Continuare a vellicare l'idea delle elezioni anticipate, e ad evocare l'immagine a effetto del "voto sotto la neve", è una boutade situazionista buona per il solito salto nello staraciano "cerchio di fuoco". Ma è una pura follia per chiunque abbia conservato un po' di buon senso e di consapevolezza di quanto sta accadendo e può ancora accadere in Eurolandia e sui mercati finanziari. È ora che Berlusconi e i figuranti provinciali e autarchici della sua ex maggioranza riconoscano di fronte al Paese a quali pericoli lo hanno esposto. Il default, nonostante i fondamentali dell'economia non lo giustifichino, è purtroppo una prospettiva più realistica di quanto si immagini. Sui mercati c'è la convinzione diffusa che l'Italia non ce la faccia. Le grandi banche commerciali (dalla Rbs alla Ubs) dimezzano il loro portafoglio di titoli italiani. Le grandi banche d'affari (da Goldman Sachs a Jp Morgan) smobilitano le posizioni in Bot e Btp. Sul mercato, da giorni, è attiva solo la Bce. Ma ormai non basta. Sulla "carta italiana" domanda e offerta non si incontrano più. Chi prova a vendere non trova compratori.

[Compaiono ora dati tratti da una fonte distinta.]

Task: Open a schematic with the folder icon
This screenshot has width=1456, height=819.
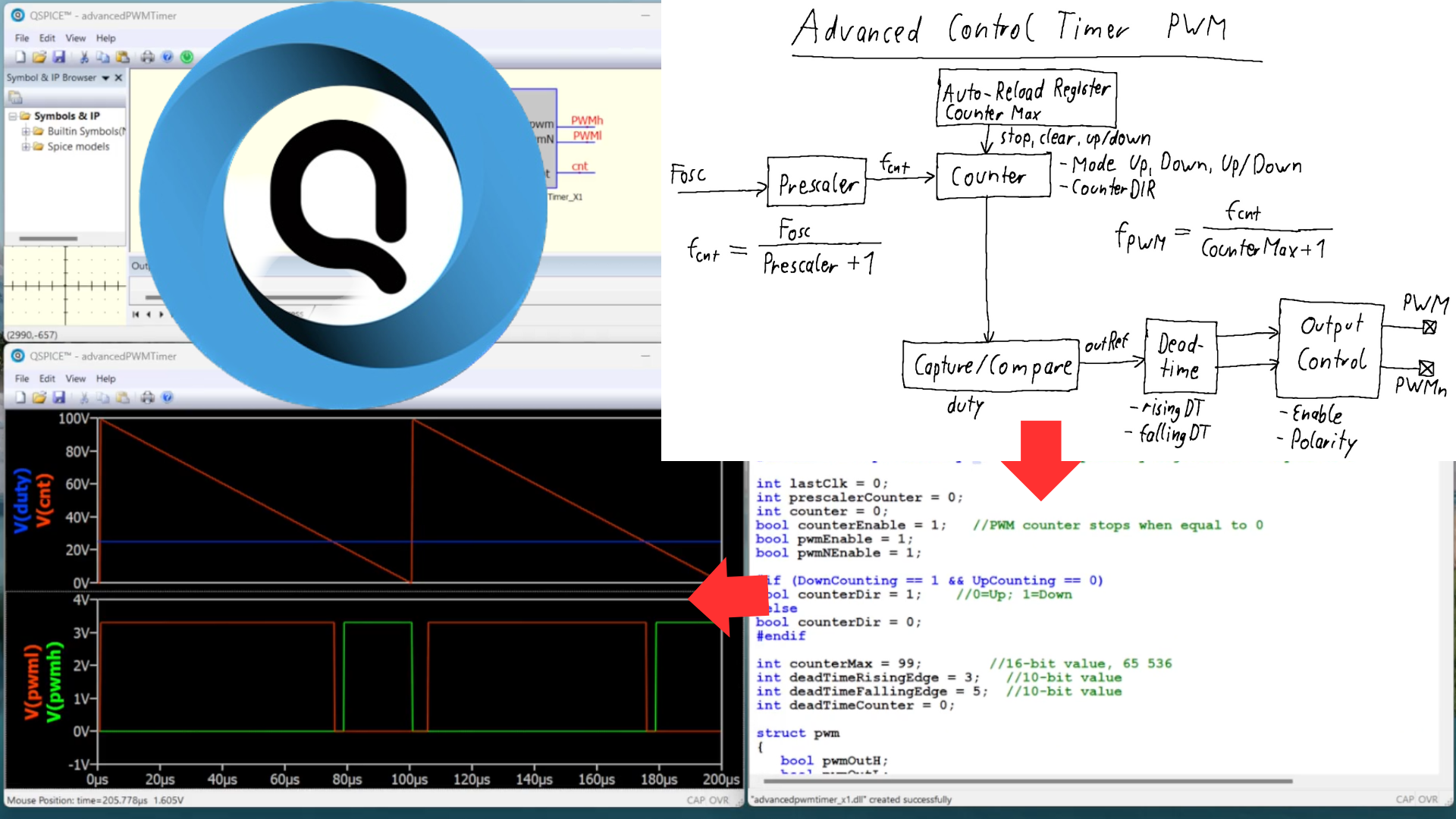Action: [40, 57]
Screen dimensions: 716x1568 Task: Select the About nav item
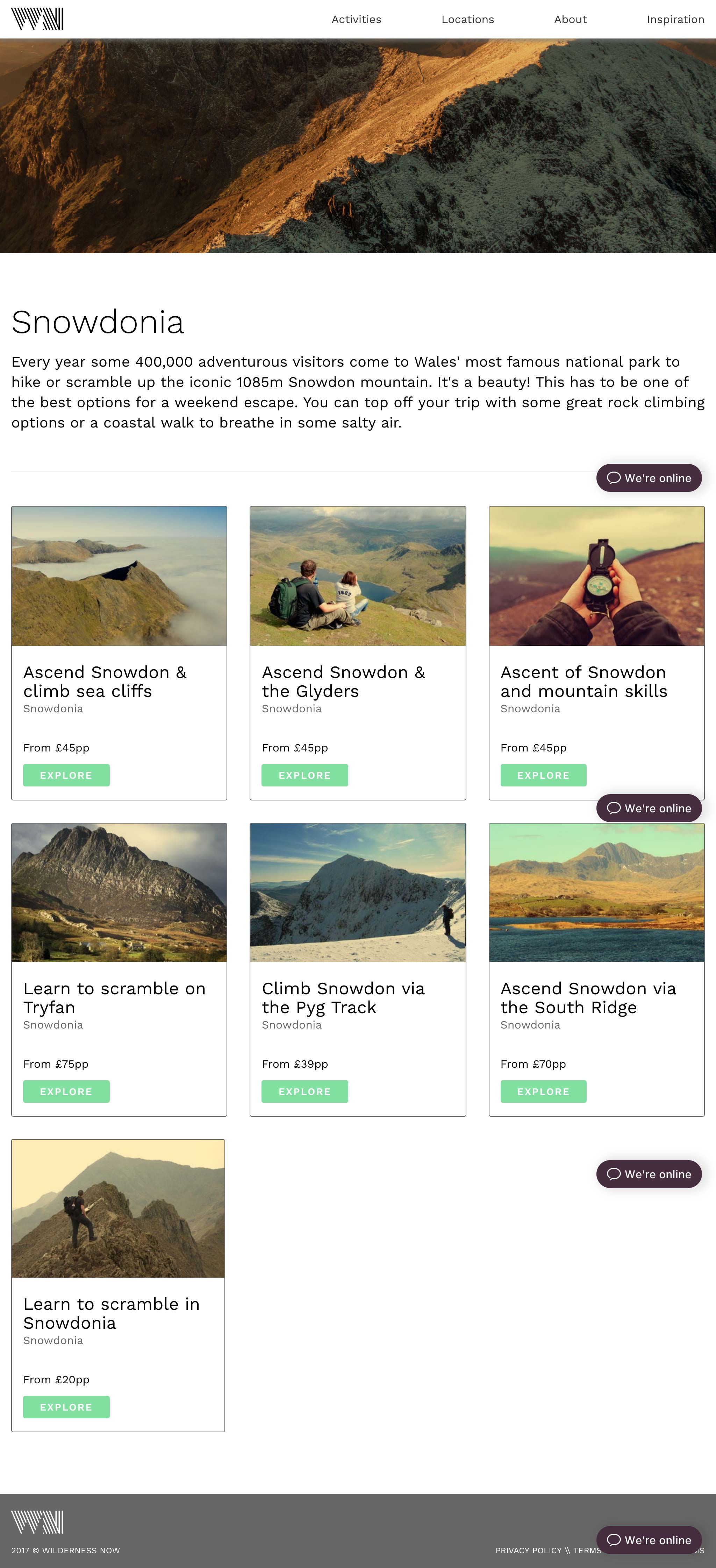pos(570,19)
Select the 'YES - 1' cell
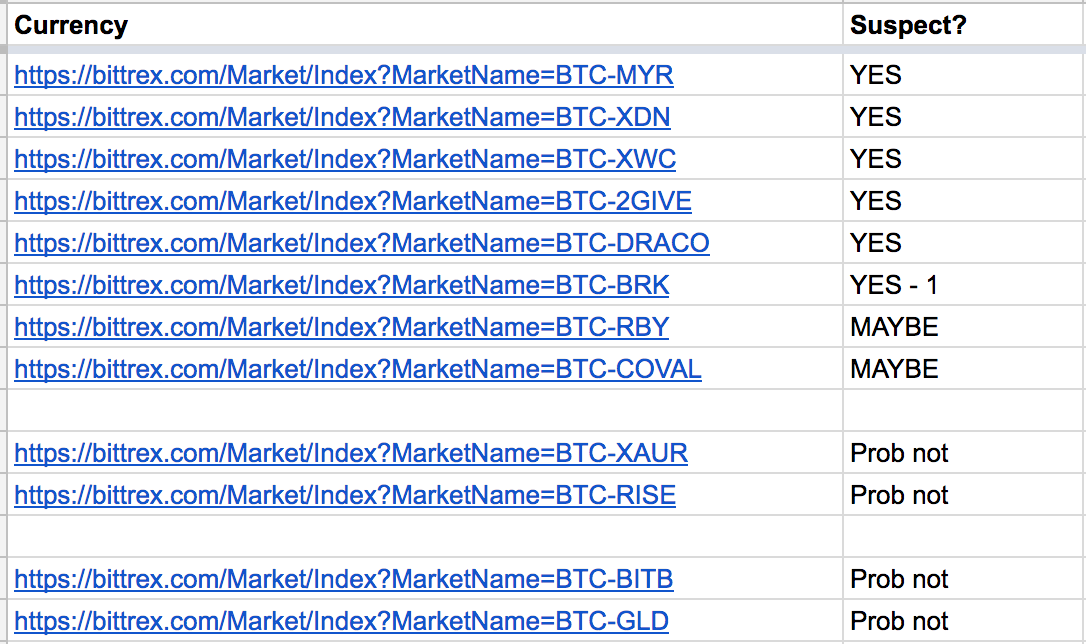 [964, 285]
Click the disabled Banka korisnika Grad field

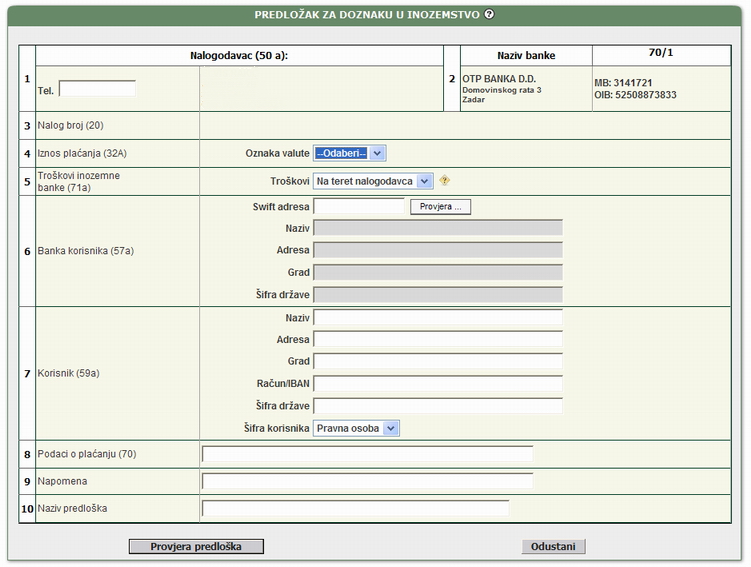(437, 273)
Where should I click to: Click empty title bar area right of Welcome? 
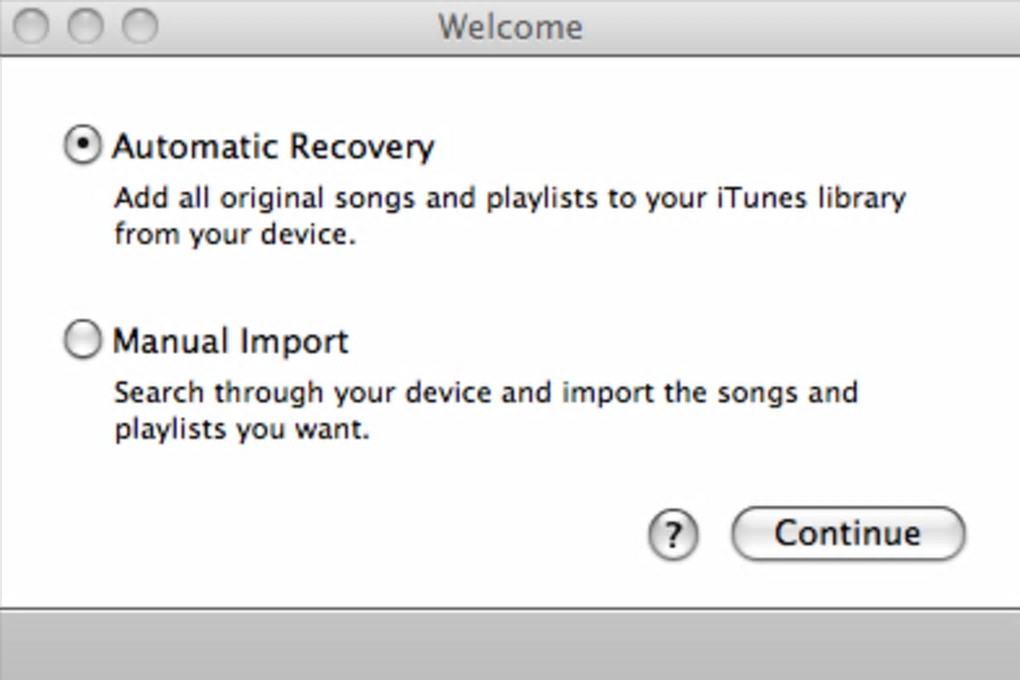pyautogui.click(x=800, y=27)
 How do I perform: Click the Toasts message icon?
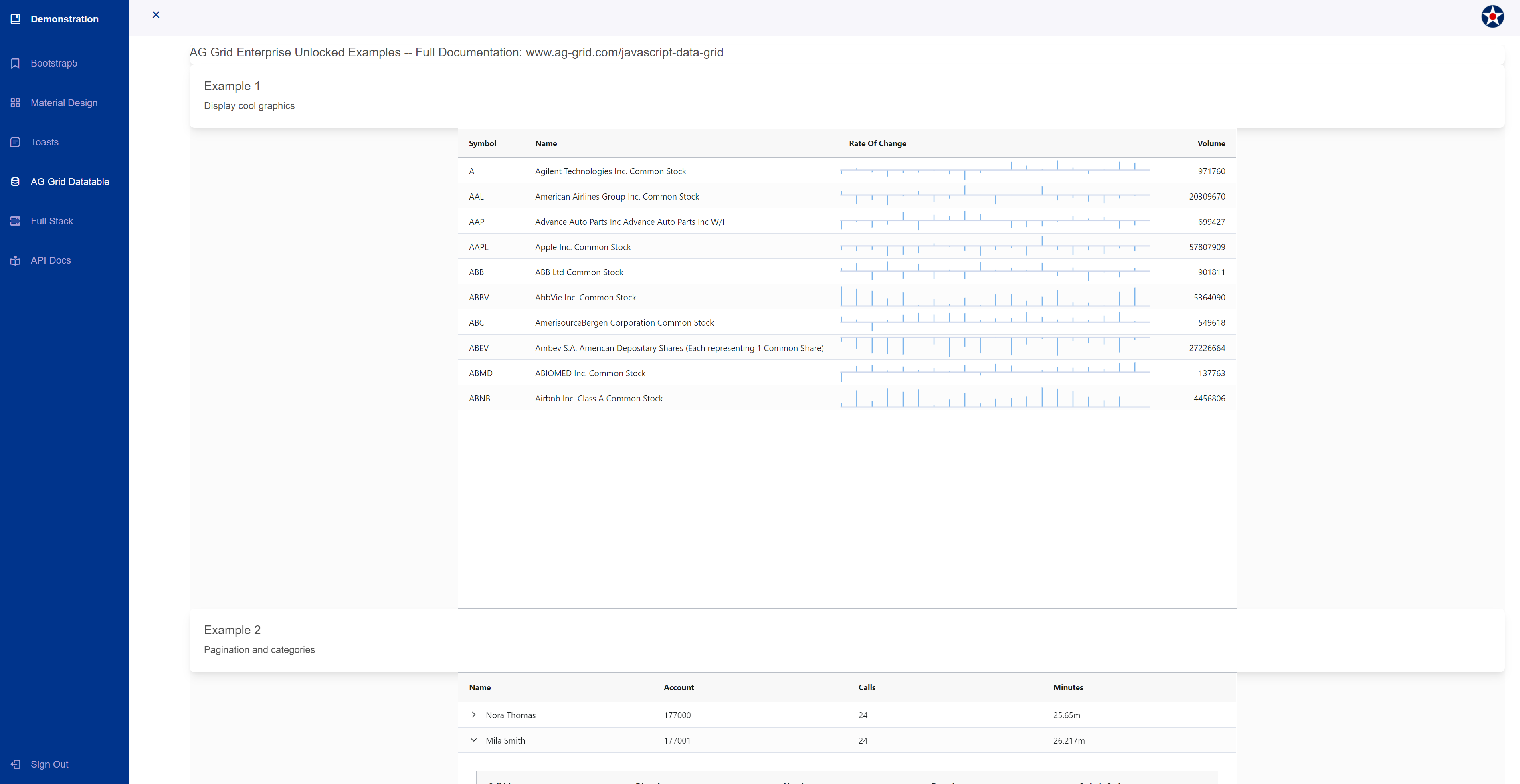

È il segno che siamo vicini al punto di non ritorno. Tra gli operatori (da Barclays a Witan Investment Trust) si moltiplicano quelli che considerano addirittura inutile, a questo punto, il ricorso alle fatidiche "misure d'urgenza" invocate da mesi dalla Ue, dall'Fmi, dalla Bce. Ormai potrebbe non servire più né un maxi-emendamento né un decreto legge. E potrebbe non farcela nemmeno un premier del calibro di Monti. Se la crisi di liquidità diventa crisi di solvibilità, tutto diventa inutile. Per questo, di qui al cruciale weekend che si avvicina, l'Italia non può e non deve sbagliare un solo passo, di quelli che dovrà compiere per uscire dal vicolo cieco nel quale Berlusconi l'ha cacciata in questi tre anni e mezzo. Ci aspetta una lunga traversata nel deserto, fatta di sacrifici, di sudore e di sangue. Ma ora che la svolta è vicina, dobbiamo sapere due cose. La prima: nonostante tutto, l'Italia è un grande Paese che ha in sé le energie e le risorse per rialzarsi. La seconda: la responsabilità più grande, del declino italiano di questi anni, pesa sulle spalle del Cavaliere. Dobbiamo ricordarcelo, mentre ci accingiamo a consegnarlo, finalmente, alla notte della Repubblica.